That is going to be challenging this year because they have cut a lot of the funding for some of the people who would also be on the frontlines of that, the trust and safety teams, the people who are trying to think about this. As you can hear, I think there are things we can be doing. I do not think any of them is going to be more than partial, and they require different things—resourcing, legislation, and policymaking.
ANJA KASPERSEN: Indeed. In many kinds of decision-making legislative bodies around the world watermarking is currently being spoken about I will say as a bit of a panacea perhaps to all the ails that we have in terms of proving the provenance of data, the authenticity of data, and many would say that the technologies currently that we have in place to do this are simply not mature enough and not good enough, so setting up a system or creating regulations where this is an assumption will be a flawed regulation and cannot really be implemented. Could you talk a bit more about this? Is it a second part? I thought it was interesting when you got to the issue of intent.
SAM GREGORY: You are right. “Watermarking” is this word that gets thrown around a lot, as you say, as a panacea. It is sort of a silver bullet. I have seen it in the legislation we have engaged with, and it has come up in the policymaking context where we have testified and provided educational materials to support that.
I think there are a couple of challenges with watermarking. The first is that I do not think much of the time legislators know what they mean by it, so it is a definitional question of what do we mean by watermarking?
There was actually a great project that we have been part of what run by the Partnership on AI—they are in the middle of it, and WITNESS has been a core member of this process—to come up with essentially a taxonomy and a glossary around some of these terms to help people have a better understanding.
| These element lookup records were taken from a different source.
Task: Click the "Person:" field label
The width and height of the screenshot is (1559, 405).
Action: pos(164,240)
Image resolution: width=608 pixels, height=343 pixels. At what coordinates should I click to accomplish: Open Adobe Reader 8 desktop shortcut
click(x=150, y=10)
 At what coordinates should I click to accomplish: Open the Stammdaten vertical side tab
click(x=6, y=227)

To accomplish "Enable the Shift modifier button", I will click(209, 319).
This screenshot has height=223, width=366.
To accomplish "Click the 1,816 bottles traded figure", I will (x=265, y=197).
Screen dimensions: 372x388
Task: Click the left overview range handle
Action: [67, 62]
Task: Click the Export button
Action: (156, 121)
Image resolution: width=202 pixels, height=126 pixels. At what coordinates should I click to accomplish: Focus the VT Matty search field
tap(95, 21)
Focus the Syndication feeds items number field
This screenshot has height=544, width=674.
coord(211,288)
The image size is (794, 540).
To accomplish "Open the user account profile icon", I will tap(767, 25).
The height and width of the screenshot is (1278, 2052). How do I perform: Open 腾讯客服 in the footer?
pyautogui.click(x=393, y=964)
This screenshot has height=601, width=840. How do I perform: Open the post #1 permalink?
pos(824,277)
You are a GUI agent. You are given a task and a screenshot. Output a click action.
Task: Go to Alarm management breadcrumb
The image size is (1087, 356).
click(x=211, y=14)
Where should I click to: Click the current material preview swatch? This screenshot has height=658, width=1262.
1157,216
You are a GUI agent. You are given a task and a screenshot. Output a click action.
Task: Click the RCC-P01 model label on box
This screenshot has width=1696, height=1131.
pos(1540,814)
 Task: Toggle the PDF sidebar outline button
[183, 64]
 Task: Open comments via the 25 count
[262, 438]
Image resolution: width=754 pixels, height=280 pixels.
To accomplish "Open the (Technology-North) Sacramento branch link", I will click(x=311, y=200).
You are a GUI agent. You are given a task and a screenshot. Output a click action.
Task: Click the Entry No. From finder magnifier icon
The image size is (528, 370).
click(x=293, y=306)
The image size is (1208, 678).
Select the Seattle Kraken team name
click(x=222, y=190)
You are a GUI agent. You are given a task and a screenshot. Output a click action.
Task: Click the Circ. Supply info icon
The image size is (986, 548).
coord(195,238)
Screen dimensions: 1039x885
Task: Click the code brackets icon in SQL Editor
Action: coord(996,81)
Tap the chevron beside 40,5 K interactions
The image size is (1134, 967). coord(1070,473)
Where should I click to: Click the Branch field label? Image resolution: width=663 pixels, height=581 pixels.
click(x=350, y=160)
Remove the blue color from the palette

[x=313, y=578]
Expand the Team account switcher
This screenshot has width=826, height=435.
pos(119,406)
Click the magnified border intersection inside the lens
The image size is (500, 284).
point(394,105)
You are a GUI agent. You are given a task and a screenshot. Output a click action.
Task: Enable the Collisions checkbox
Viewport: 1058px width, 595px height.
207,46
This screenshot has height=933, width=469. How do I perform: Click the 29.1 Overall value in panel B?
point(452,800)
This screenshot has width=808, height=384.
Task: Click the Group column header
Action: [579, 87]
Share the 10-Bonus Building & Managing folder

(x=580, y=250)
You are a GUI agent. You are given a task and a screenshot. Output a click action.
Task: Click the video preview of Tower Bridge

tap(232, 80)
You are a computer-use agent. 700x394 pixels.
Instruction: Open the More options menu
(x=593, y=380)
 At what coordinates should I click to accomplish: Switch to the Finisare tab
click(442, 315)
They call these “synthetic media transparency methods,” and I like that frame because I think when we come to thinking about this in the bigger picture of where AI will be everywhere the transparency then becomes one of our access points to thinking about intent and thinking about what legislation we might use if we can see something being used maliciously.
In this sort of discussion a lot of people are using watermarking to cover a whole range of ways in which you might show the provenance of data, so watermarking can mean in a stricter sense embedding an imperceptible mark in a piece of media that enables you to trace data related to it, which I think is useful when you are trying to find out if something was made with a particular model, did it have a particular set of training data, almost foundational data about how something was made with AI. I think that is important. I think we need to have a better understanding of what everything is built on.
Often when they are talking about watermarking they are also talking about ways in which you do things that are known as “content provenance” or use metadata, and that is the idea that in fact any piece of content evolves over time, and you are trying to show its evolution. For example, I create an image in an AI generator. Maybe it is watermarked, but then I edit it, I redact it, I incorporate it into another video, I add a voiceover, and I drop in a piece of ChatGPT text. To understand that piece of media you need to understand it as an evolving process, and often the way people have been trying to do that is with metadata, which is very different from watermarking because it is like writing a set of information that you attach to a piece of media or provide a way to do it.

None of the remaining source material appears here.